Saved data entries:
◆ ◆ ◆ ◆ ◆ ◆ ◆
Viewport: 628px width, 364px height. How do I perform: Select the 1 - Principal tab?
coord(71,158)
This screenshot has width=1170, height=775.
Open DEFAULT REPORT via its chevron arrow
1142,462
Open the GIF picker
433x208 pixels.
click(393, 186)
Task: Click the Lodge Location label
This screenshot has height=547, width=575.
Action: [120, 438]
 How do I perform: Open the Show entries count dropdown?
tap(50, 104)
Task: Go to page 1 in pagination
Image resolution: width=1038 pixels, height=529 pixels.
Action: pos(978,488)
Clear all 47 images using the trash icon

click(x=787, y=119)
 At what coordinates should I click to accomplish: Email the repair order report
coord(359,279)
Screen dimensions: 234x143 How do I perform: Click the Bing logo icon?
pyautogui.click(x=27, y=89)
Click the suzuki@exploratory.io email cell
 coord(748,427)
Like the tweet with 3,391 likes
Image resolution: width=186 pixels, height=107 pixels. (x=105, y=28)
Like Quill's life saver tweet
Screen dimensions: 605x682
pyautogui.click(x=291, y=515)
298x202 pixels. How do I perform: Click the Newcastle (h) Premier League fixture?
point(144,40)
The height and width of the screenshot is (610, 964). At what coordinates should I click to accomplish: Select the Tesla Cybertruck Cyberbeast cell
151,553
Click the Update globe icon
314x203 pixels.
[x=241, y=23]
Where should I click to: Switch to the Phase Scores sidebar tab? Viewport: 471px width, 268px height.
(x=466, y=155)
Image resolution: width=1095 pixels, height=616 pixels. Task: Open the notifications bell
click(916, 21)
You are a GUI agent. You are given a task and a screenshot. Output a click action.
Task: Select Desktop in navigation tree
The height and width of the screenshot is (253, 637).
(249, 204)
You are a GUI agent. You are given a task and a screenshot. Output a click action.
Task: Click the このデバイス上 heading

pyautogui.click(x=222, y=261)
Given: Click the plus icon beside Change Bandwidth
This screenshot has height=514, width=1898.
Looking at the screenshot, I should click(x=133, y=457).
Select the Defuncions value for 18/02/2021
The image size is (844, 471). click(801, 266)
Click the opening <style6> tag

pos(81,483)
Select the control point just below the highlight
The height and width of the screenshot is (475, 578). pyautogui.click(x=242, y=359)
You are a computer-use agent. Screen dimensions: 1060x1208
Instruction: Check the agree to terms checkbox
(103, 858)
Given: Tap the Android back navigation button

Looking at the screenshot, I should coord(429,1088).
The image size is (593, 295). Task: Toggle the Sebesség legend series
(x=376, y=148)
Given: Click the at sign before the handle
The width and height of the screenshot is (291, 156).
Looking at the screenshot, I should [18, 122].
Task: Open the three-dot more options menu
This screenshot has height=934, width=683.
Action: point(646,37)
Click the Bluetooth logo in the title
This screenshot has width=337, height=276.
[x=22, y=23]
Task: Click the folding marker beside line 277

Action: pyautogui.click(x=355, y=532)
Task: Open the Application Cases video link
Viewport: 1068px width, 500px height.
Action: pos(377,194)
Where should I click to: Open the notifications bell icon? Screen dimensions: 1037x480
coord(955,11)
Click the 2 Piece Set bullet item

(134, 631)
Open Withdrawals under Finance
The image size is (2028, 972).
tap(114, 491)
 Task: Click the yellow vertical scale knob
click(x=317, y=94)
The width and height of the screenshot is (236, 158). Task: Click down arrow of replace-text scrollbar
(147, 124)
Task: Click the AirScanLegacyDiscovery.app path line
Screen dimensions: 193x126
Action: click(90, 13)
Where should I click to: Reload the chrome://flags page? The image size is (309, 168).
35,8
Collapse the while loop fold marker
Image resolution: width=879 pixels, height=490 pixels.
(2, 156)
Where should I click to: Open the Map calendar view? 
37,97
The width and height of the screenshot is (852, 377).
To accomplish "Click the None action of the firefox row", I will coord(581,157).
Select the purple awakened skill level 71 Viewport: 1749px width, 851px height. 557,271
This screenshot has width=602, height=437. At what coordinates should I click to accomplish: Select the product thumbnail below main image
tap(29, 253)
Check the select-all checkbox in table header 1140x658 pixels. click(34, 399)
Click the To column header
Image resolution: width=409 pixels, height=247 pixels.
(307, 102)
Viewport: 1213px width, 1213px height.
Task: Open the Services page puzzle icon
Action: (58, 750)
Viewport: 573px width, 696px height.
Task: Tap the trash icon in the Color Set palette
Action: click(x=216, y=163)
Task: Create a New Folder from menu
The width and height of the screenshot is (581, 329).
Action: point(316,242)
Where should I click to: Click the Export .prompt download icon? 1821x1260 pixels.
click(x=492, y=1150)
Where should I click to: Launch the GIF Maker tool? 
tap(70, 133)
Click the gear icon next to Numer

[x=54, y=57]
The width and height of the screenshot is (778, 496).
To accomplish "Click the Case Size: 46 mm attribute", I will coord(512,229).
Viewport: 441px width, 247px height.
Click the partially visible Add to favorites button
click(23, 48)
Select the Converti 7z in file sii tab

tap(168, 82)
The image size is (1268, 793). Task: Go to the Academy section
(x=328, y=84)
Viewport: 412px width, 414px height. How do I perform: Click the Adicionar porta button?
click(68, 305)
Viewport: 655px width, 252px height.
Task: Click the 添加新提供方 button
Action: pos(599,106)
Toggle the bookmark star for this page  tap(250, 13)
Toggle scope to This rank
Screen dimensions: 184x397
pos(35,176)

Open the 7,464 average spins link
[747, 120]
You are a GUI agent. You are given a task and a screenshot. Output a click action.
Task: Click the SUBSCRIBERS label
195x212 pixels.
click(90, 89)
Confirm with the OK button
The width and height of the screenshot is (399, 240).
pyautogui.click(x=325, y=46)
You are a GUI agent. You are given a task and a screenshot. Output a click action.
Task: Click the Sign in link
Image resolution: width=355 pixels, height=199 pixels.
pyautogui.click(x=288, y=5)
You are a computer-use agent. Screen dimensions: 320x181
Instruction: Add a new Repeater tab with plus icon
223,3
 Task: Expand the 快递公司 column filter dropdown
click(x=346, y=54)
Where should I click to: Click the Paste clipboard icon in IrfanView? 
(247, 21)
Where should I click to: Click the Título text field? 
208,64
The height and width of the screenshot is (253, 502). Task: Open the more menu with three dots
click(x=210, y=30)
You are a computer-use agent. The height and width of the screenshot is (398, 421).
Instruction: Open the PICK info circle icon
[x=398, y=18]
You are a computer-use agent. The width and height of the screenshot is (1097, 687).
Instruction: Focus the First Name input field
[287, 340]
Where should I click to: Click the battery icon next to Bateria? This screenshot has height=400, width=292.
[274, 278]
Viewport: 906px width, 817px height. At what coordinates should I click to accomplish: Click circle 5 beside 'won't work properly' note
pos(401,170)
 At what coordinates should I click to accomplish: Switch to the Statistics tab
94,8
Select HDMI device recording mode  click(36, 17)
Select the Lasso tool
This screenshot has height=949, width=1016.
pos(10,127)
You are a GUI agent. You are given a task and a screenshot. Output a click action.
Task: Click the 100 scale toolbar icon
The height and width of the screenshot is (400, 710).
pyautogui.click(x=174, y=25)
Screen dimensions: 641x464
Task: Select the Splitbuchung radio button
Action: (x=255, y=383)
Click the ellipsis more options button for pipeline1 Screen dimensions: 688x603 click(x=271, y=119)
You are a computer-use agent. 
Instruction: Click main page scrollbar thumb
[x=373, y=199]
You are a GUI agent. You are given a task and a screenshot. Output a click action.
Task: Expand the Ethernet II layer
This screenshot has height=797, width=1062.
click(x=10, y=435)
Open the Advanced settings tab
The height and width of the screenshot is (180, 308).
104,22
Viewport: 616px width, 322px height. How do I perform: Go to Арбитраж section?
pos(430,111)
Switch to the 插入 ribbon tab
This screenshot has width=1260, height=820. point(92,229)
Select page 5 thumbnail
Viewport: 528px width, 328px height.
◆ ◆ ◆ ◆ ◆ ◆ ◆
## TASK
Each entry above has to be transcribed exactly as it appears.

## OUTPUT
Viewport: 628px width, 364px height. How do I perform: Select the 1 - Principal tab?
coord(71,158)
This screenshot has width=1170, height=775.
Open DEFAULT REPORT via its chevron arrow
1142,462
Open the GIF picker
433x208 pixels.
click(393, 186)
Task: Click the Lodge Location label
This screenshot has height=547, width=575.
Action: [120, 438]
 How do I perform: Open the Show entries count dropdown?
tap(50, 104)
Task: Go to page 1 in pagination
Image resolution: width=1038 pixels, height=529 pixels.
Action: pos(978,488)
Clear all 47 images using the trash icon

click(x=787, y=119)
 At what coordinates should I click to accomplish: Email the repair order report
coord(359,279)
Screen dimensions: 234x143 How do I perform: Click the Bing logo icon?
pyautogui.click(x=27, y=89)
Click the suzuki@exploratory.io email cell
 coord(748,427)
Like the tweet with 3,391 likes
Image resolution: width=186 pixels, height=107 pixels. (x=105, y=28)
Like Quill's life saver tweet
Screen dimensions: 605x682
pyautogui.click(x=291, y=515)
298x202 pixels. How do I perform: Click the Newcastle (h) Premier League fixture?
point(144,40)
The height and width of the screenshot is (610, 964). At what coordinates should I click to accomplish: Select the Tesla Cybertruck Cyberbeast cell
151,553
Click the Update globe icon
314x203 pixels.
[x=241, y=23]
Where should I click to: Switch to the Phase Scores sidebar tab? Viewport: 471px width, 268px height.
(x=466, y=155)
Image resolution: width=1095 pixels, height=616 pixels. Task: Open the notifications bell
click(916, 21)
You are a GUI agent. You are given a task and a screenshot. Output a click action.
Task: Select Desktop in navigation tree
The height and width of the screenshot is (253, 637).
(249, 204)
You are a GUI agent. You are given a task and a screenshot. Output a click action.
Task: Click the このデバイス上 heading

pyautogui.click(x=222, y=261)
Given: Click the plus icon beside Change Bandwidth
This screenshot has height=514, width=1898.
Looking at the screenshot, I should click(x=133, y=457).
Select the Defuncions value for 18/02/2021
The image size is (844, 471). click(801, 266)
Click the opening <style6> tag

pos(81,483)
Select the control point just below the highlight
The height and width of the screenshot is (475, 578). pyautogui.click(x=242, y=359)
You are a computer-use agent. Screen dimensions: 1060x1208
Instruction: Check the agree to terms checkbox
(103, 858)
Given: Tap the Android back navigation button

Looking at the screenshot, I should coord(429,1088).
The image size is (593, 295). Task: Toggle the Sebesség legend series
(x=376, y=148)
Given: Click the at sign before the handle
The width and height of the screenshot is (291, 156).
Looking at the screenshot, I should [18, 122].
Task: Open the three-dot more options menu
This screenshot has height=934, width=683.
Action: point(646,37)
Click the Bluetooth logo in the title
This screenshot has width=337, height=276.
[x=22, y=23]
Task: Click the folding marker beside line 277

Action: pyautogui.click(x=355, y=532)
Task: Open the Application Cases video link
Viewport: 1068px width, 500px height.
Action: pos(377,194)
Where should I click to: Open the notifications bell icon? Screen dimensions: 1037x480
coord(955,11)
Click the 2 Piece Set bullet item

(134, 631)
Open Withdrawals under Finance
The image size is (2028, 972).
tap(114, 491)
 Task: Click the yellow vertical scale knob
click(x=317, y=94)
The width and height of the screenshot is (236, 158). Task: Click down arrow of replace-text scrollbar
(147, 124)
Task: Click the AirScanLegacyDiscovery.app path line
Screen dimensions: 193x126
Action: click(90, 13)
Where should I click to: Reload the chrome://flags page? The image size is (309, 168).
35,8
Collapse the while loop fold marker
Image resolution: width=879 pixels, height=490 pixels.
(2, 156)
Where should I click to: Open the Map calendar view? 
37,97
The width and height of the screenshot is (852, 377).
To accomplish "Click the None action of the firefox row", I will coord(581,157).
Select the purple awakened skill level 71 Viewport: 1749px width, 851px height. 557,271
This screenshot has width=602, height=437. At what coordinates should I click to accomplish: Select the product thumbnail below main image
tap(29, 253)
Check the select-all checkbox in table header 1140x658 pixels. click(34, 399)
Click the To column header
Image resolution: width=409 pixels, height=247 pixels.
(307, 102)
Viewport: 1213px width, 1213px height.
Task: Open the Services page puzzle icon
Action: (58, 750)
Viewport: 573px width, 696px height.
Task: Tap the trash icon in the Color Set palette
Action: click(x=216, y=163)
Task: Create a New Folder from menu
The width and height of the screenshot is (581, 329).
Action: point(316,242)
Where should I click to: Click the Export .prompt download icon? 1821x1260 pixels.
click(x=492, y=1150)
Where should I click to: Launch the GIF Maker tool? 
tap(70, 133)
Click the gear icon next to Numer

[x=54, y=57]
The width and height of the screenshot is (778, 496).
To accomplish "Click the Case Size: 46 mm attribute", I will coord(512,229).
Viewport: 441px width, 247px height.
Click the partially visible Add to favorites button
click(23, 48)
Select the Converti 7z in file sii tab

tap(168, 82)
The image size is (1268, 793). Task: Go to the Academy section
(x=328, y=84)
Viewport: 412px width, 414px height. How do I perform: Click the Adicionar porta button?
click(68, 305)
Viewport: 655px width, 252px height.
Task: Click the 添加新提供方 button
Action: pos(599,106)
Toggle the bookmark star for this page  tap(250, 13)
Toggle scope to This rank
Screen dimensions: 184x397
pos(35,176)

Open the 7,464 average spins link
[747, 120]
You are a GUI agent. You are given a task and a screenshot. Output a click action.
Task: Click the SUBSCRIBERS label
195x212 pixels.
click(90, 89)
Confirm with the OK button
The width and height of the screenshot is (399, 240).
pyautogui.click(x=325, y=46)
You are a GUI agent. You are given a task and a screenshot. Output a click action.
Task: Click the Sign in link
Image resolution: width=355 pixels, height=199 pixels.
pyautogui.click(x=288, y=5)
You are a computer-use agent. Screen dimensions: 320x181
Instruction: Add a new Repeater tab with plus icon
223,3
 Task: Expand the 快递公司 column filter dropdown
click(x=346, y=54)
Where should I click to: Click the Paste clipboard icon in IrfanView? 
(247, 21)
Where should I click to: Click the Título text field? 
208,64
The height and width of the screenshot is (253, 502). Task: Open the more menu with three dots
click(x=210, y=30)
You are a computer-use agent. The height and width of the screenshot is (398, 421).
Instruction: Open the PICK info circle icon
[x=398, y=18]
You are a computer-use agent. The width and height of the screenshot is (1097, 687).
Instruction: Focus the First Name input field
[287, 340]
Where should I click to: Click the battery icon next to Bateria? This screenshot has height=400, width=292.
[274, 278]
Viewport: 906px width, 817px height. At what coordinates should I click to accomplish: Click circle 5 beside 'won't work properly' note
pos(401,170)
 At what coordinates should I click to accomplish: Switch to the Statistics tab
94,8
Select HDMI device recording mode  click(36, 17)
Select the Lasso tool
This screenshot has height=949, width=1016.
pos(10,127)
You are a GUI agent. You are given a task and a screenshot. Output a click action.
Task: Click the 100 scale toolbar icon
The height and width of the screenshot is (400, 710).
pyautogui.click(x=174, y=25)
Screen dimensions: 641x464
Task: Select the Splitbuchung radio button
Action: (x=255, y=383)
Click the ellipsis more options button for pipeline1 Screen dimensions: 688x603 click(x=271, y=119)
You are a computer-use agent. 
Instruction: Click main page scrollbar thumb
[x=373, y=199]
You are a GUI agent. You are given a task and a screenshot. Output a click action.
Task: Expand the Ethernet II layer
This screenshot has height=797, width=1062.
click(x=10, y=435)
Open the Advanced settings tab
The height and width of the screenshot is (180, 308).
104,22
Viewport: 616px width, 322px height. How do I perform: Go to Арбитраж section?
pos(430,111)
Switch to the 插入 ribbon tab
This screenshot has width=1260, height=820. point(92,229)
Select page 5 thumbnail
Viewport: 528px width, 328px height.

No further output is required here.